AdvanSix Inc. (NYSE: ASIX) filed an 8-K disclosing the voting results from its 18 June 2025 Annual Meeting and related governance actions. Stockholders approved an amended and restated 2016 Stock Incentive Plan, adding 1.4 million shares to the reserve and extending the plan’s life three years to 18 June 2035. The additional shares represent roughly 5% of the current basic share count, providing fresh equity capacity for retention and incentive purposes but creating potential dilution for existing holders.
All seven director nominees—including CEO Erin N. Kane—were re-elected with at least 98.6% support of votes cast, signalling broad investor confidence in the board.
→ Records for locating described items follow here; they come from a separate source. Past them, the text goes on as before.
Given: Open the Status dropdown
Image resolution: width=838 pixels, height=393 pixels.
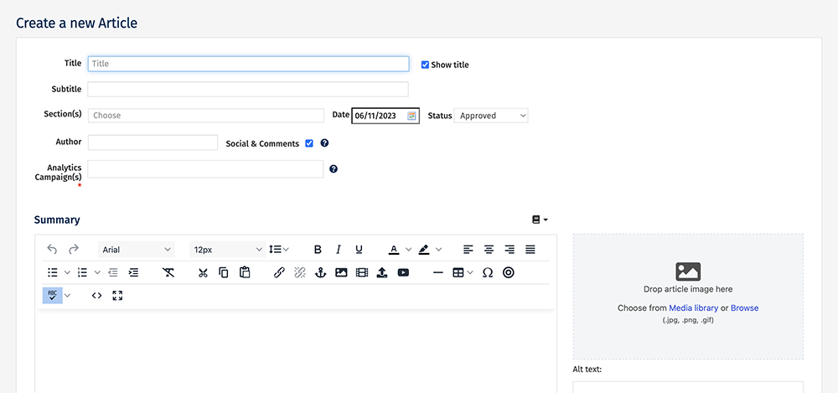Looking at the screenshot, I should [x=491, y=116].
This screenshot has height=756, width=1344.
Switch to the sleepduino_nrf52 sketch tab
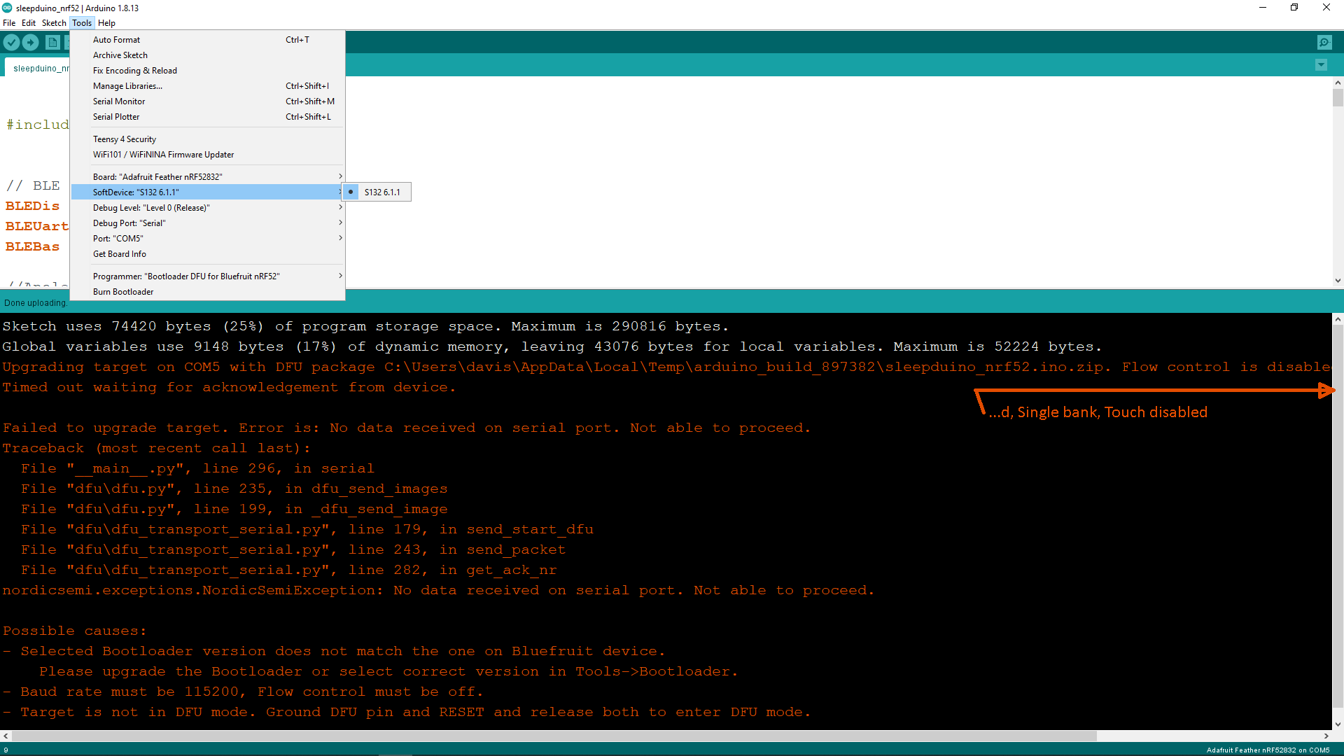(x=41, y=68)
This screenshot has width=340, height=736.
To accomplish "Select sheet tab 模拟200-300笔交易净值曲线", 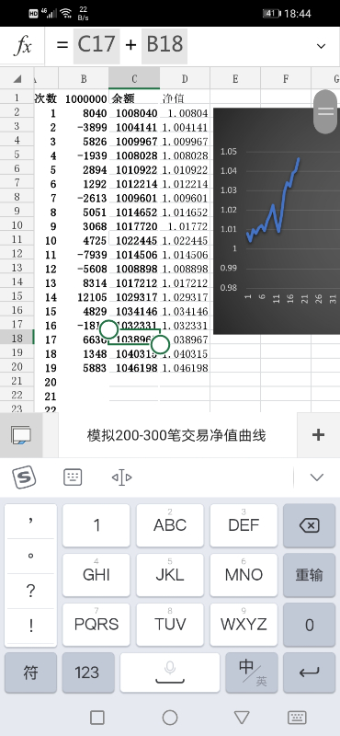I will [176, 435].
PricewaterhouseCoopers LLP was ratified as independent auditor for 2025 with 98.9% support.
On advisory matters, 97.3% of votes cast backed executive compensation, and 96.5% supported the updated Incentive Plan. A proposal to amend the Certificate of Incorporation to limit certain officer liability passed with 92.2% support of votes cast, though it received the lowest approval margin among agenda items.
No financial performance metrics, earnings guidance, or major transactional events were disclosed in the filing. The information is primarily governance-related and does not directly change the company’s operating outlook, but the expanded equity pool and liability shield could influence future compensation structure and risk allocation.